Start of Available records
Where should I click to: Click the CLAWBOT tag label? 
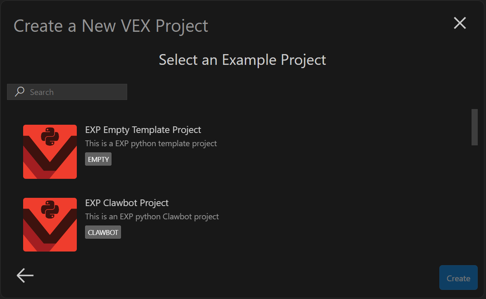pos(103,232)
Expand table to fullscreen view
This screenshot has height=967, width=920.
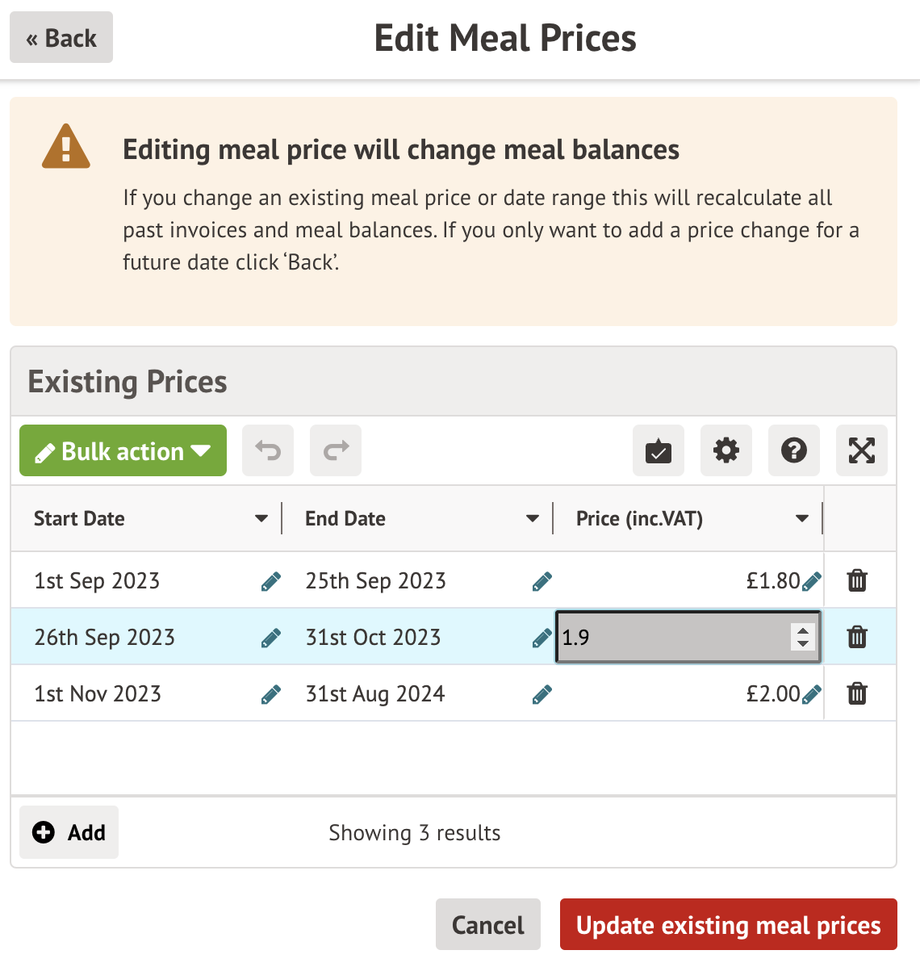[x=862, y=450]
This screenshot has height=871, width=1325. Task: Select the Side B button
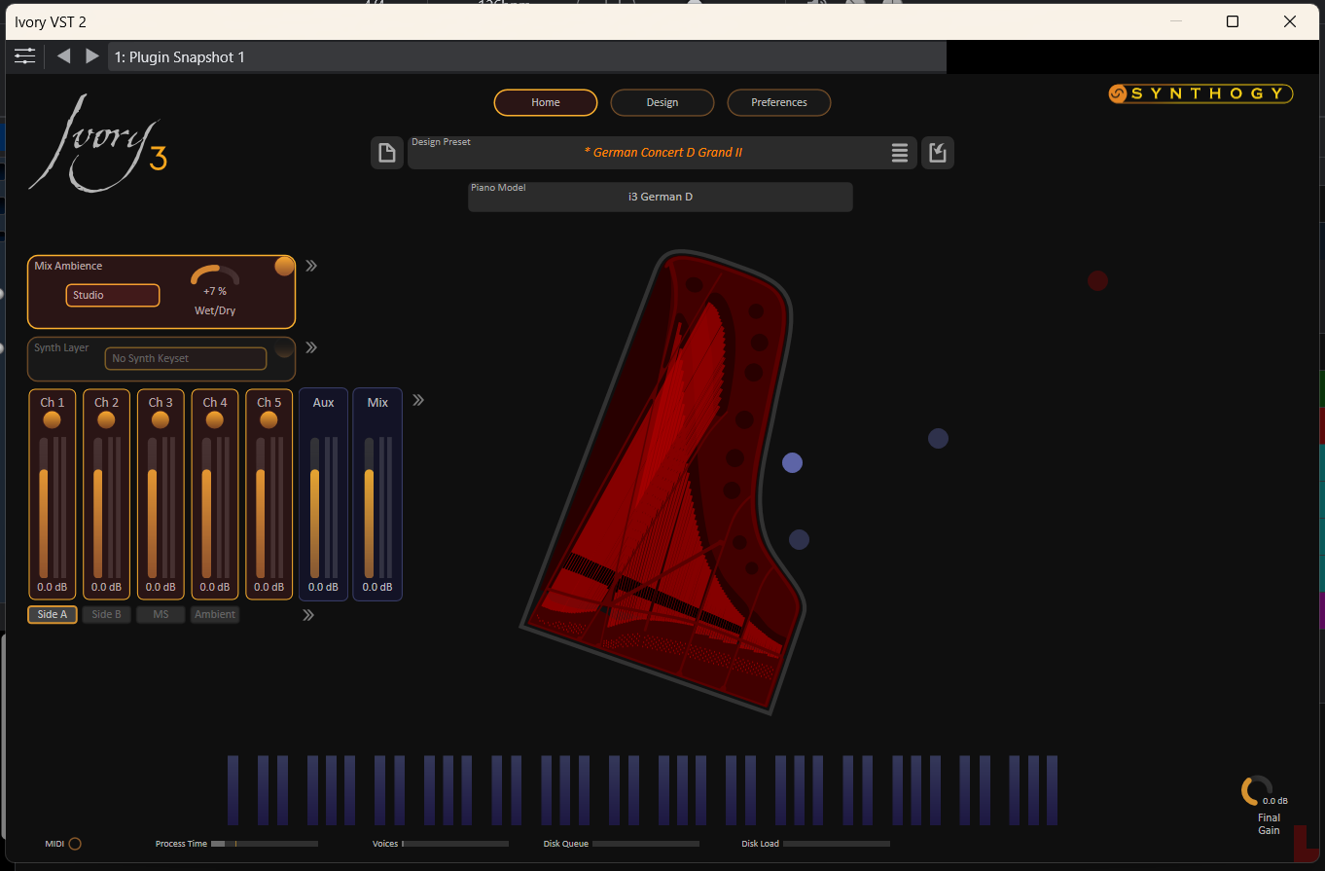point(107,614)
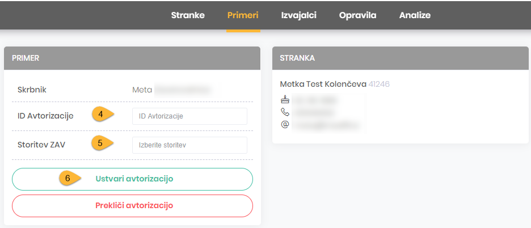Open the Stranke tab
The height and width of the screenshot is (228, 531).
click(188, 15)
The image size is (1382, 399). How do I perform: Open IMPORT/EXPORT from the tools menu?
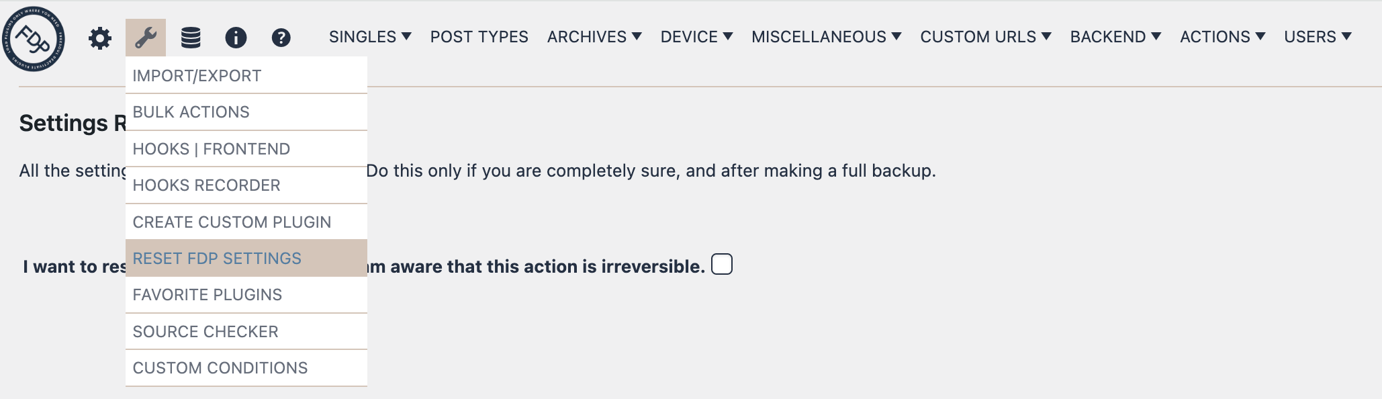tap(197, 75)
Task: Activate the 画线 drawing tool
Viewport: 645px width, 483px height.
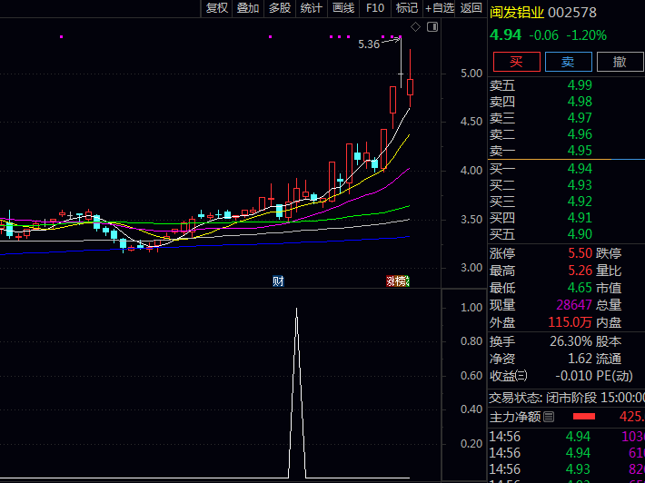Action: pyautogui.click(x=343, y=8)
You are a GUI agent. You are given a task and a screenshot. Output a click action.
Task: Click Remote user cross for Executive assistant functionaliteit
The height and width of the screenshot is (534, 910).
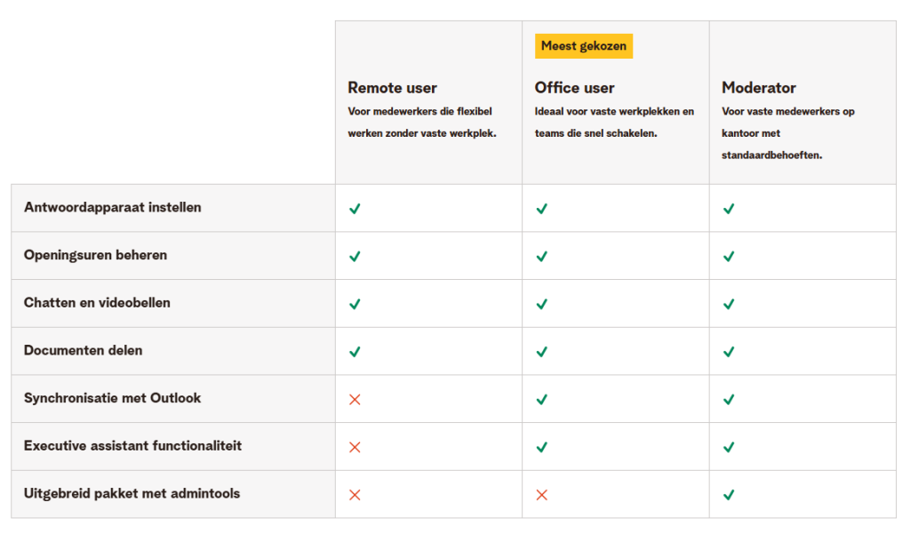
End of Available records
### Problem details
Repeat the material above word for word, please, apart from its images.

### Answer for this exercise
Where should I click to: Click the CLAWBOT tag label? 
pos(103,232)
Expand table to fullscreen view
This screenshot has height=967, width=920.
[x=862, y=450]
This screenshot has height=871, width=1325. Task: Select the Side B button
point(107,614)
Open the Stranke tab
The height and width of the screenshot is (228, 531).
click(188, 15)
The image size is (1382, 399). How do I perform: Open IMPORT/EXPORT from the tools menu?
tap(197, 75)
Task: Activate the 画线 drawing tool
Viewport: 645px width, 483px height.
Action: pyautogui.click(x=343, y=8)
You are a GUI agent. You are given a task and a screenshot. Output a click action.
Task: Click Remote user cross for Executive assistant functionaliteit
The height and width of the screenshot is (534, 910).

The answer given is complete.